Землетрясение внесло какой-то моральный надлом в настроение проживающих в Баку
армян. Если до него многие высказывались, что все образуется, здравый смысл
восторжествует, помиримся, пена сойдет, будем жить, то после 7 декабря 1988
года, когда в глазах большинства азербайджанцев горел огонь торжества, они
сломались. Начался массовый исход. Не помогли никакие уговоры, убеждения. Люди
слушали, кивали, но глаза большинства из них были тусклы, мутны. До них не
доходил да и, наверное, не мог дойти смысл наших увещевательных речей. Мы были
для них чужие. Неплохие, человечные, гуманные, готовые помочь, но - чужие. Мы
прилетели - улетели, а им здесь жить или не жить. И подавляющее большинство
склонилось ко второму - не жить.
Резко возросла нагрузка на подразделения, сопровождающие колонны до Дербента,
многие предпочитали этот путь, через Дагестан, как самый короткий и
относительно безопасный. Ну получишь, в лучшем случае, половинкой кирпича в
ветровое стекло. Если не дремать - увернешься - мелочи!!! Резко возросла
нагрузка на аэропорт и вокзал. Аэропорт - это была не моя епархия, а вот вокзал.

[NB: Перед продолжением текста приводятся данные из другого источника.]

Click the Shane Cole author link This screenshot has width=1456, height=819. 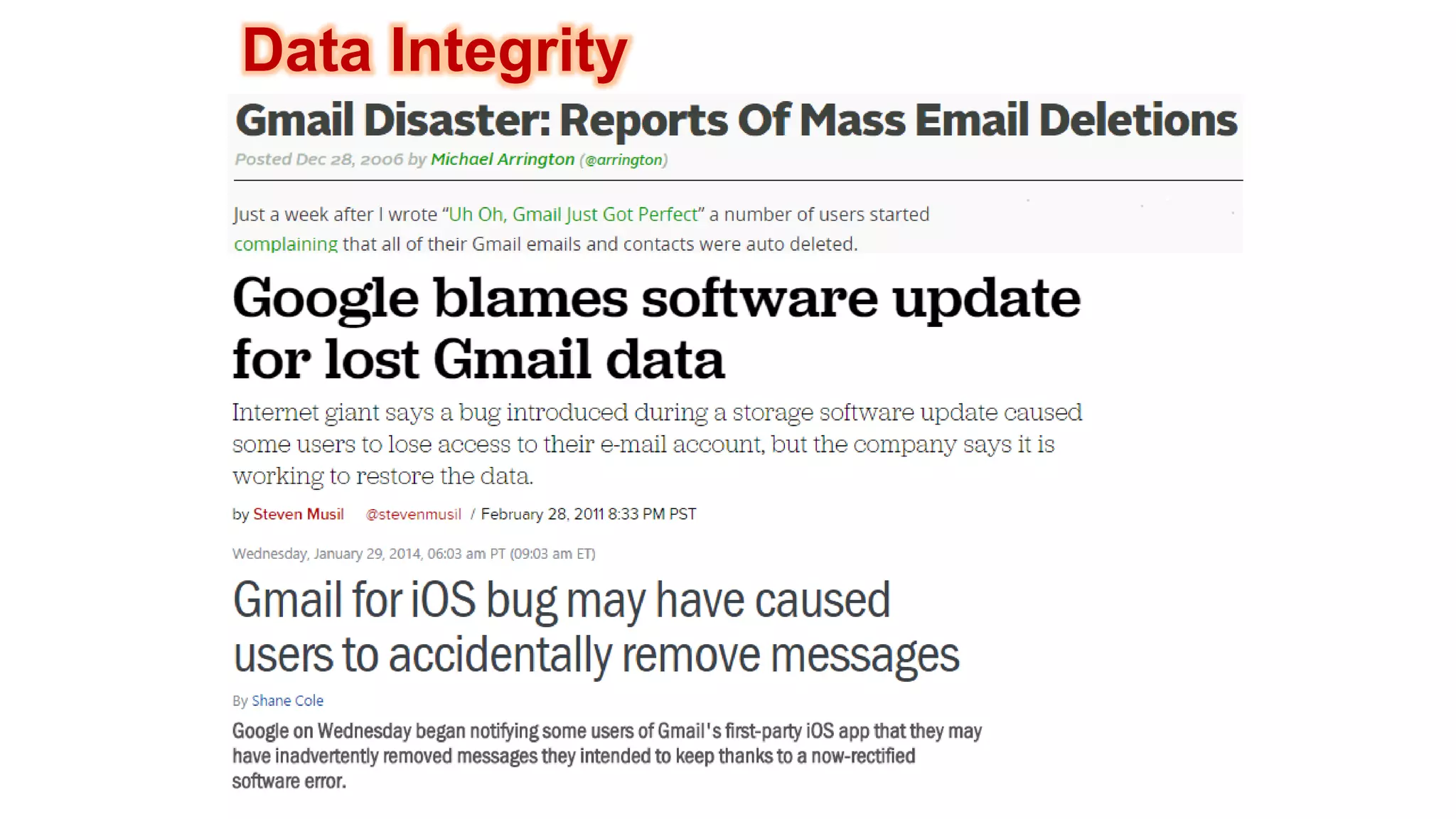(x=287, y=701)

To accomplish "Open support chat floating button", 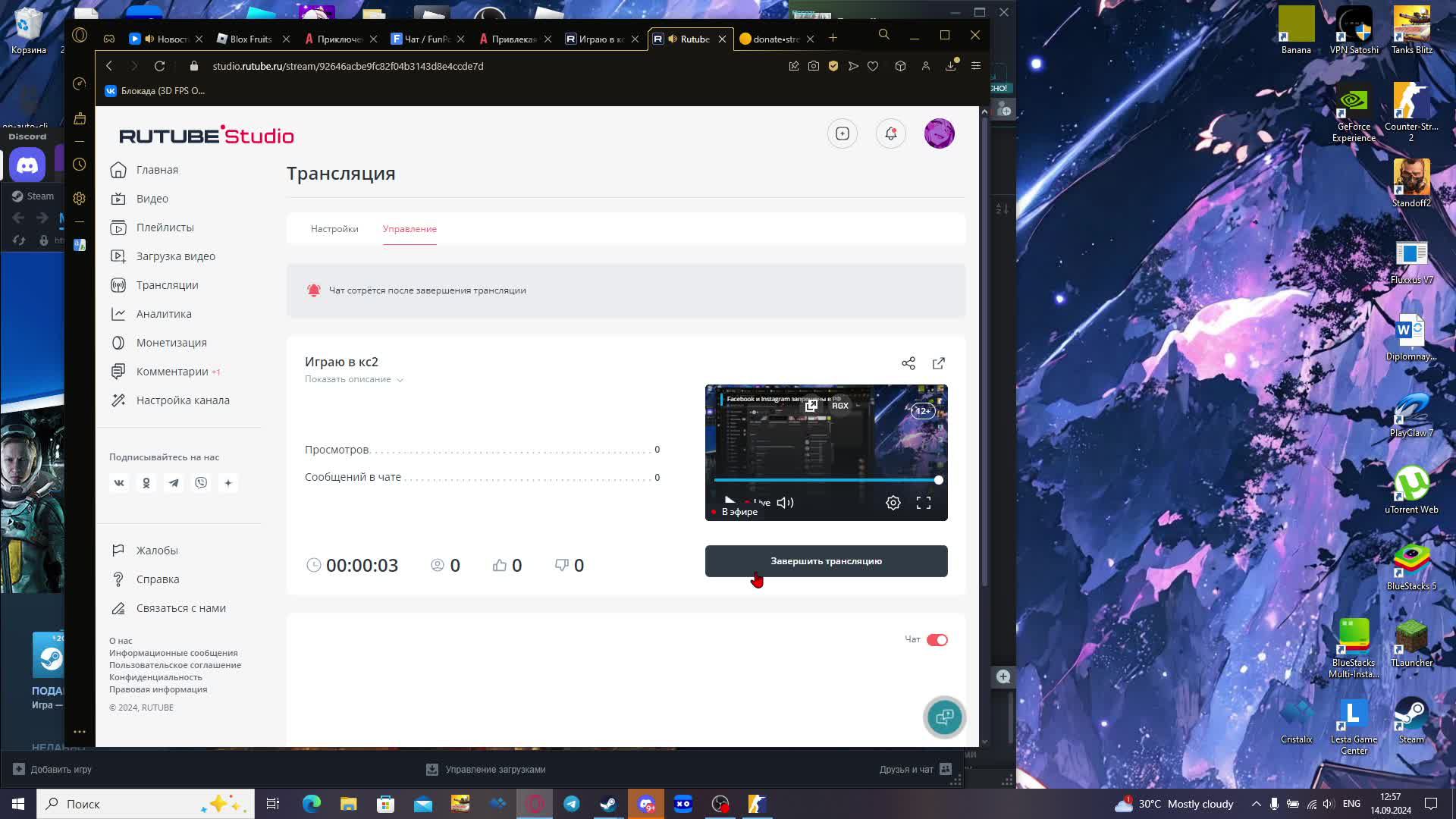I will 944,717.
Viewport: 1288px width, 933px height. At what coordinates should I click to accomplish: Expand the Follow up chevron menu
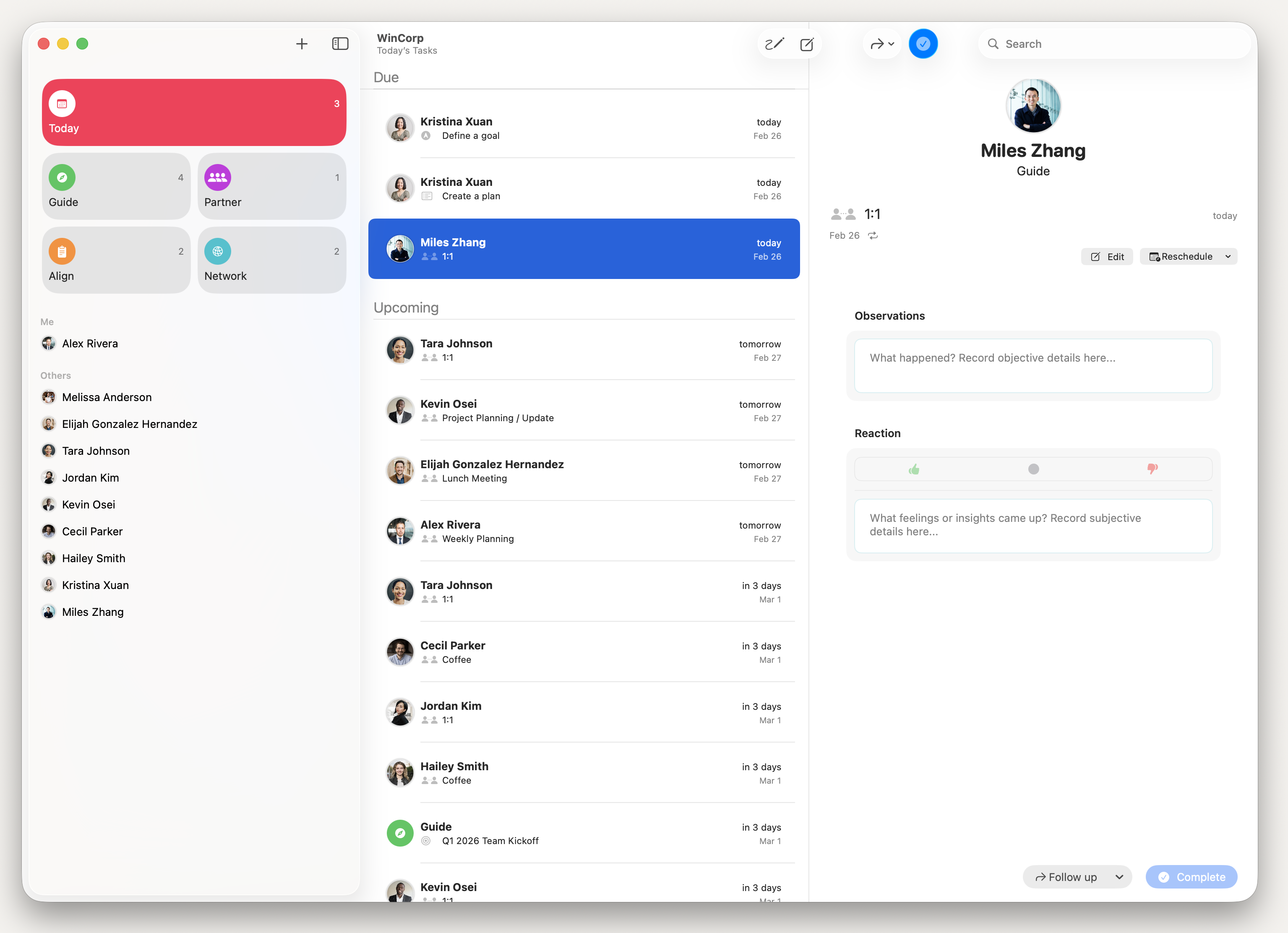coord(1119,877)
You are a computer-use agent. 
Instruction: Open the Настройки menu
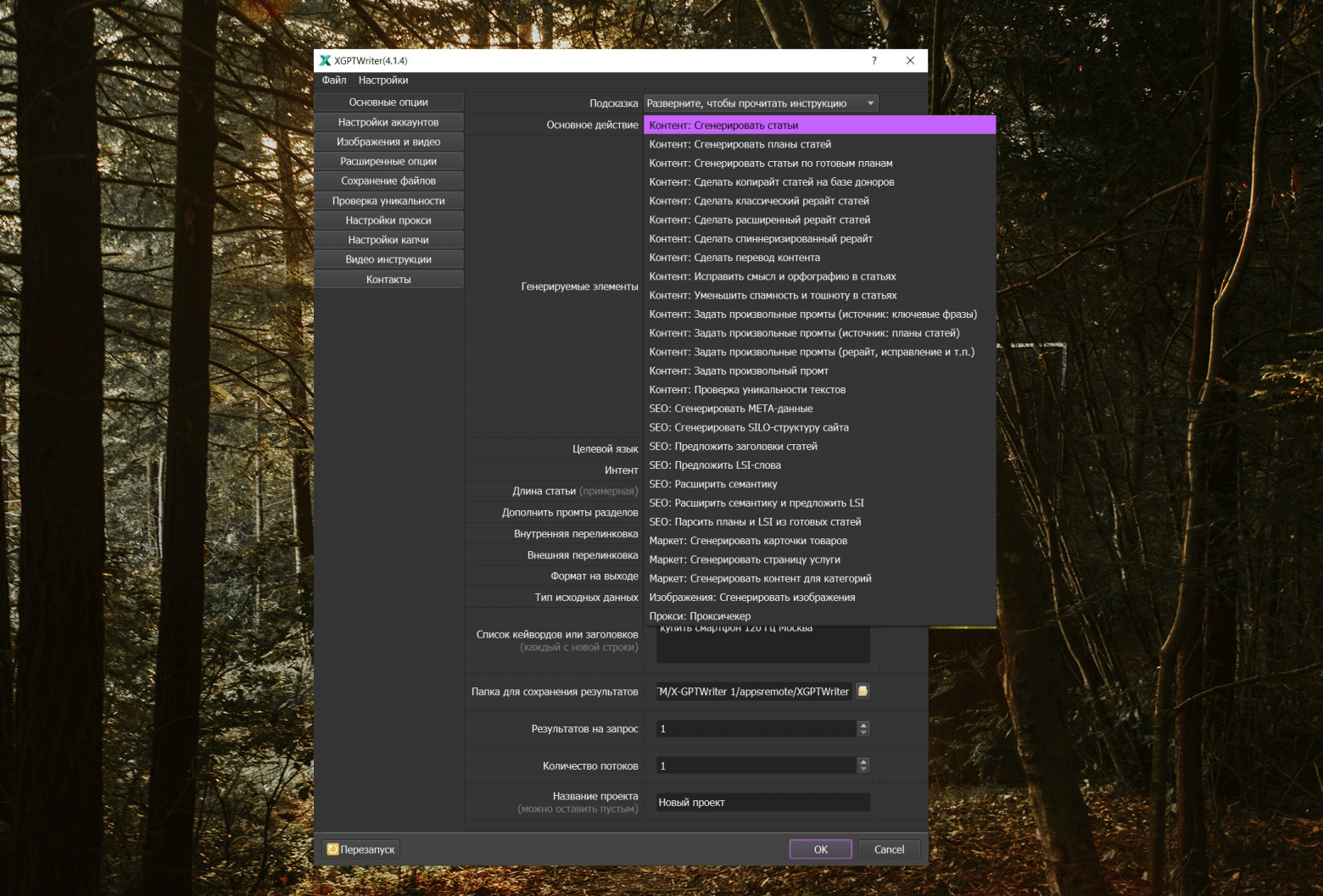pyautogui.click(x=382, y=81)
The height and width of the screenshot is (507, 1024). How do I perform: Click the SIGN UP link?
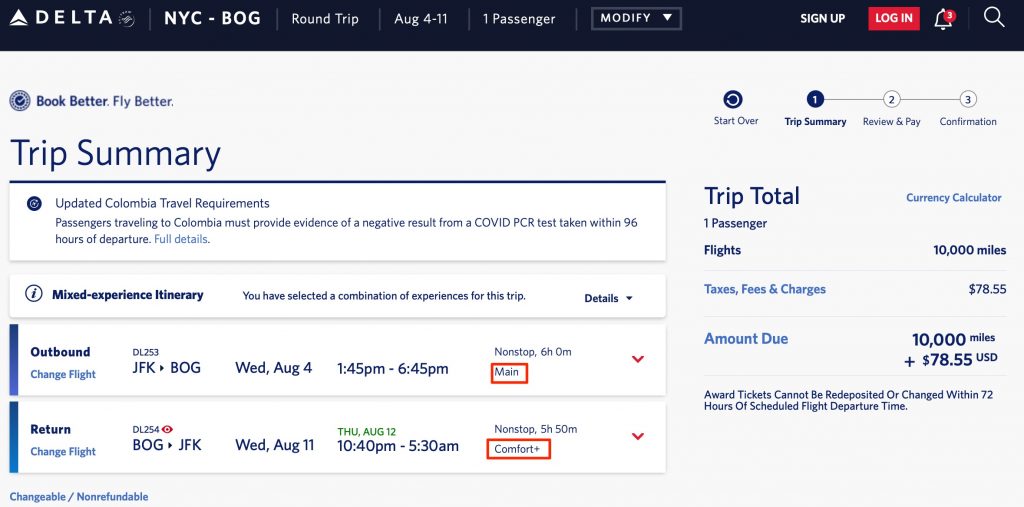pyautogui.click(x=822, y=19)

.. Вокзал находился во вверенном мне Насиминском районе. Пришлось сначала
удвоить, а потом и утроить количество патрулей. Конфликты на вокзале носили
множественный и скоротечный характер. Как правило, дело обстояло так: по
вокзалу шастали разрозненные группы, изображающие из себя провожающих,
встречающих, отъезжающих юнцов. Явно на обострение они не шли, но стоило
патрулю отвернуться, как следовал молниеносный налет на отъезжающую армянскую
семью или семьи. Следовало несколько ударов в лицо, неважно, мужское или
женское, выхватывалась какая-нибудь вещь, и шпана растворялась в толпе,
оставляя дико ревущих перепуганных детей и окровавленных, озлобленных взрослых.
Патрули сбивались с ног.
Пришлось наращивать усилия за счет поступивших в мое распоряжение курсантов
школы милиции, прибывших с Украины (город, к сожалению, не помню). Отличная,
надо сказать, была школа. Все как на подбор крупные, медвежковатые, степенные,
добродушные парни при таких же начальниках. Воспитывались на одном высшем
принципе: неукоснительного соблюдения законности. Они умели и выслушать, и
помочь, и посочувствовать. Но ровно до тех пор, пока человек вел себя
законопослушно. Любая склонность к нарушению порядка вызывала мгновенную
адекватную реакцию. Хлопцы умели быстро и эффективно объяснять, кто здесь есть
начальник, но злобы при этом не таили. Если люди осознавали, что они неправы,
они могли опять рассчитывать на сочувствие, медицинскую помощь.